# ARAHAN SINGKAT A
Kembalikan salinan persis dari berita tentang tenor KPR 35 tahun, mulai dari bagian yang memuat "KORANTEMPO, JAKARTA —" dan berhenti setelah "12,7 juta rumah.".
# ARAHAN SINGKAT B
Teruskan berita tentang tenor KPR 35 tahun dengan kalimat-kalimat baru setelah kalimat terakhir yang tertulis.

── KUTIPAN TEKS ──

KORANTEMPO, JAKARTA — Kementerian Pekerjaan Umum dan Perumahan Rakyat mengusulkan perpanjangan tenor kredit pemilikan rumah (KPR) hingga 35 tahun dengan suku bunga flat. Direktur Jenderal Pembiayaan Infrastruktur Pekerjaan Umum dan Perumahan Herry Trisaputra Zuna mengatakan rumusan program ini dilatarbelakangi komitmen pemerintah untuk menekan angka ketimpangan pemilikan rumah atau backlog yang saat ini jumlahnya mencapai 12,7 juta rumah.
“Pemerintah ingin masyarakat bisa menempati rumah yang layak huni, dengan bangunan dan lingkungan yang berkualitas dan sehat, khususnya bagi generasi milenial dan generasi Z yang selama ini sulit mencari rumah,” ujarnya, kemarin, 9 Januari 2024.

───
── DATA TERCATAT ──

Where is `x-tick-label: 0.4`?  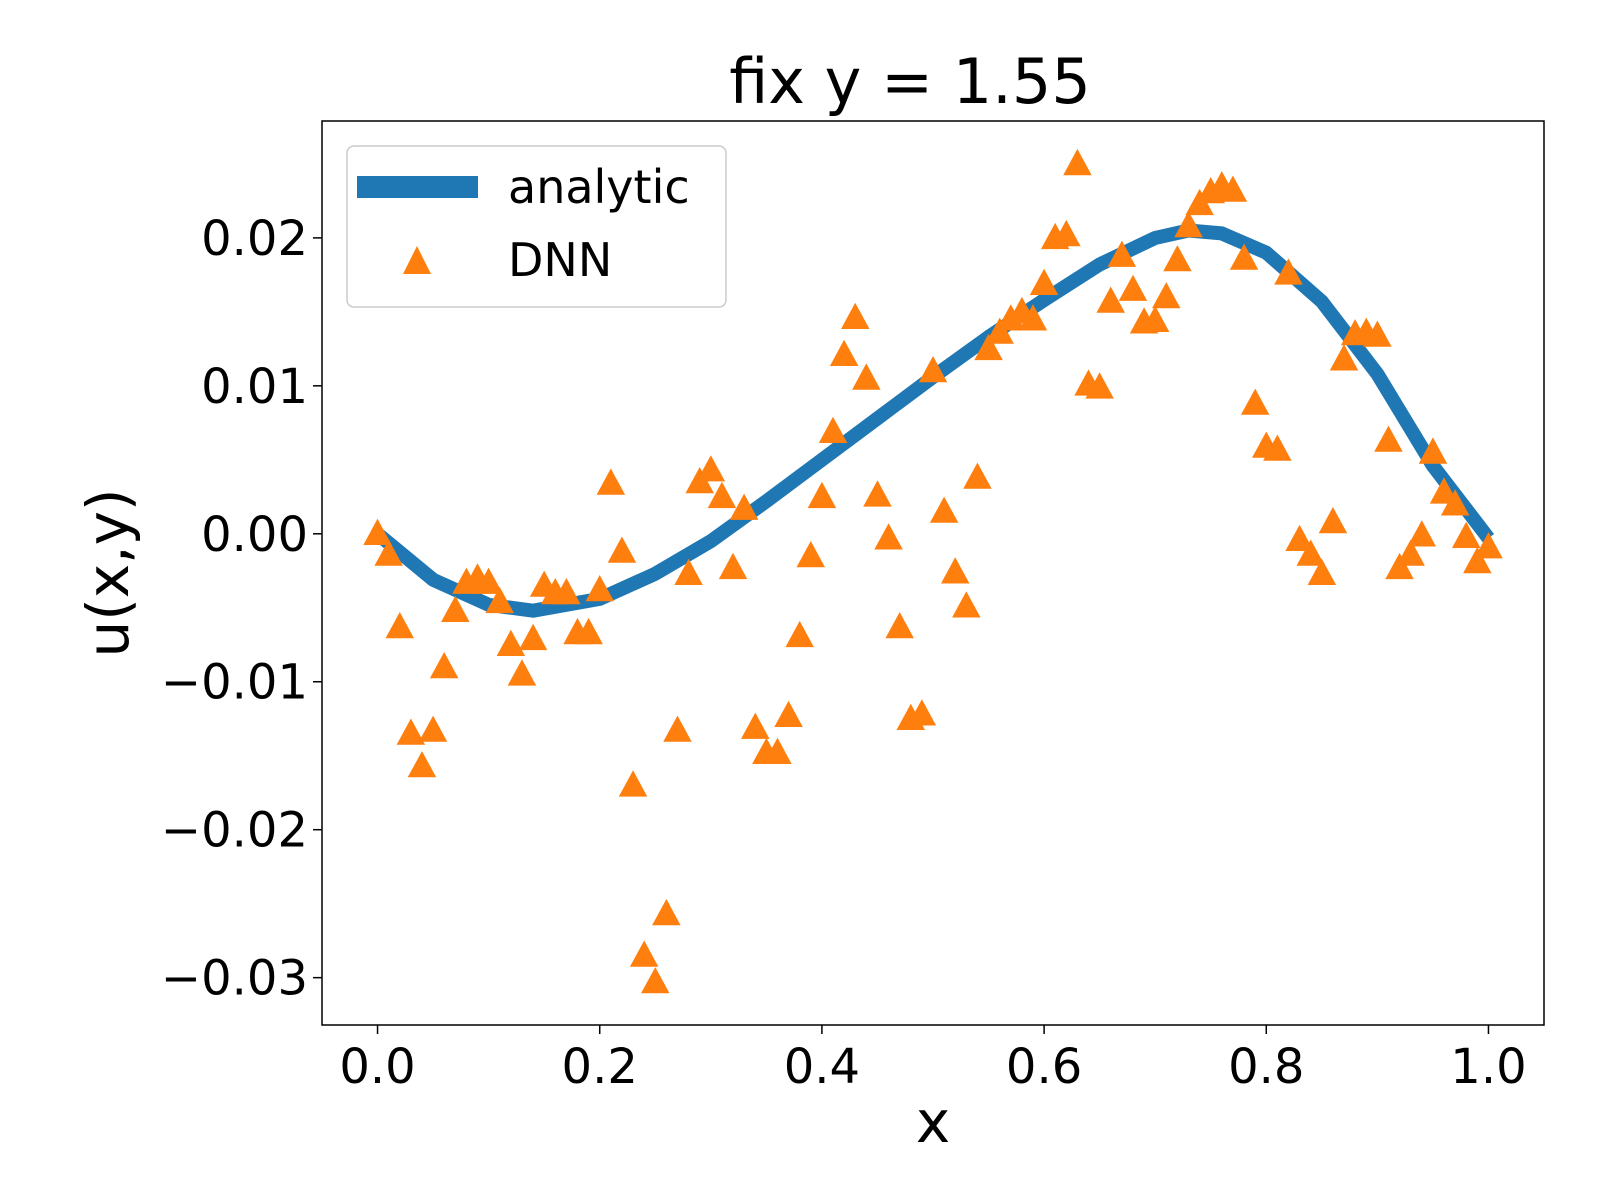
x-tick-label: 0.4 is located at coordinates (822, 1067).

───

# KOTAK JAWABAN A
KORANTEMPO, JAKARTA — Kementerian Pekerjaan Umum dan Perumahan Rakyat mengusulkan perpanjangan tenor kredit pemilikan rumah (KPR) hingga 35 tahun dengan suku bunga flat. Direktur Jenderal Pembiayaan Infrastruktur Pekerjaan Umum dan Perumahan Herry Trisaputra Zuna mengatakan rumusan program ini dilatarbelakangi komitmen pemerintah untuk menekan angka ketimpangan pemilikan rumah atau backlog yang saat ini jumlahnya mencapai 12,7 juta rumah.

# KOTAK JAWABAN B
Herry menuturkan, wacana itu tengah dikaji dengan menyusun skema KPR yang efisien, mengadopsi skema pembiayaan di Jepang. “Saat ini pemerintah melakukan koordinasi lanjutan dengan sejumlah bank penyalur. Diharapkan tahun ini sudah ada pilot project yang dijalankan,” katanya. Program KPR dengan tenor superpanjang ini menjadi salah satu modifikasi dari penyaluran rumah subsidi melalui skema Fasilitas Likuiditas Pembiayaan Perumahan (FLPP).
Selain tenor yang panjang, pemerintah memastikan tingkat bunga tetap terjangkau dengan program subsidi selisih bunga. Namun tantangannya ada pada tenor atau jangka waktu cicilan yang panjang. Kondisi ini diharapkan tidak membebani Anggaran Pendapatan dan Belanja Negara (APBN). “Kami akan memodifikasi bersama dengan Kementerian Keuangan. Subsidi ini jangan dalam bentuk belanja, tapi dipertimbangkan dalam bentuk dana abadi,” ucap Herry.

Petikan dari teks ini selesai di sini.